The Marine Corps updated its policy to strictly punish any Marine who shares a nude photo online without the other person’s consent.

The provision is part of the Marine Corps separation manual and states Marines will be kicked out of the service for “the distribution or broadcasting of an intimate image, without consent, if done for personal gain; or with the intent to humiliate, harm, harass, intimidate, threaten or coerce the depicted person.”

Commandant of the Marine Corps Robert Neller called the scandal “embarrassing to our Corps, to our families and to our nation.”

The Marines United site may have been sharing photos for years.

The Marine Corps updated its social media policy in March when the scandal gained traction, reminding Marines they can be prosecuted under the Uniform Code of Military Justice.

“Existing orders and the UCMJ have long prohibited sexual or other harassment, fraternization, retaliation, reprisal and hazing. Marines are reminded that their conduct, even off-duty or online, may violate Navy and Marine Corps orders and regulations,” the policy stated.

The Army followed suit and released a letter on the conduct of soldiers.

The March 17 letter stated the Army expects “leaders and influencers from the squad level up to talk about and demonstrate what respect looks like at work, at home and online.”

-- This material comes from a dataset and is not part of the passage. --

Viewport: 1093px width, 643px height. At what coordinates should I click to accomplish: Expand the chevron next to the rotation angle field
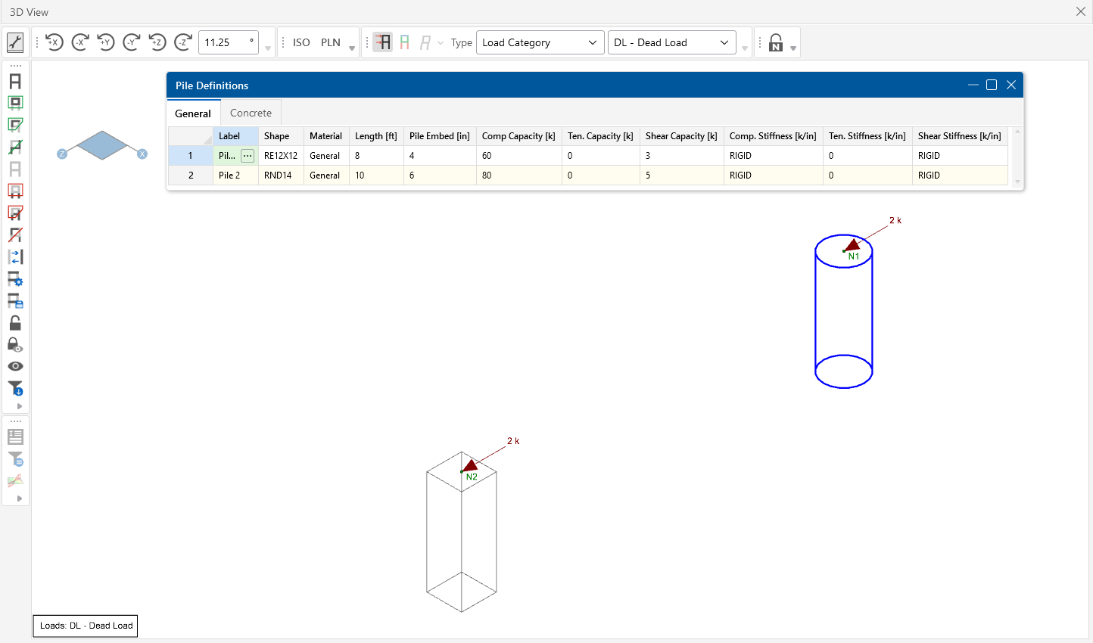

The FBI and other military services are looking into other instances of photo sharing.

Army Director of Personnel Management Maj. Gen. Jason Evans said during a March 21 House Armed Services Personnel Subcommittee hearing there is an ongoing, multi-service investigation into links between blogs on Tumblr and photo sharing on the Marines United site.

That investigation is looking into photos that may involve service members from more than one military branch.

As the scandal is unfolding, the Navy is pushing a new Leadership Development Framework throughout the service.

One of the most notable features of the framework is its emphasis on personal character.

“Character applies in an operational setting — it’s not just for the classroom. The best leaders mention it at briefs, during execution and during debriefs. They get out in front and avoid bad decisions. The strongest message comes through their personal example,” the framework stated.

Domestic abuse

The subcommittee is also expanding the training for special victims’ counseling.

The bill establishes training for special victims’ counsels to recognize and deal with the challenges faced by male victims of sexual assault.

It’s estimated about 6,300 men were sexually assaulted in the military in 2016, according to the Defense Department’s annual report on sexual assault in the military. The reporting rate is extremely low, however.

DoD is conducting webinars to support men who experienced sexual assault and is trying to combat retaliation associated with sexual assault reporting.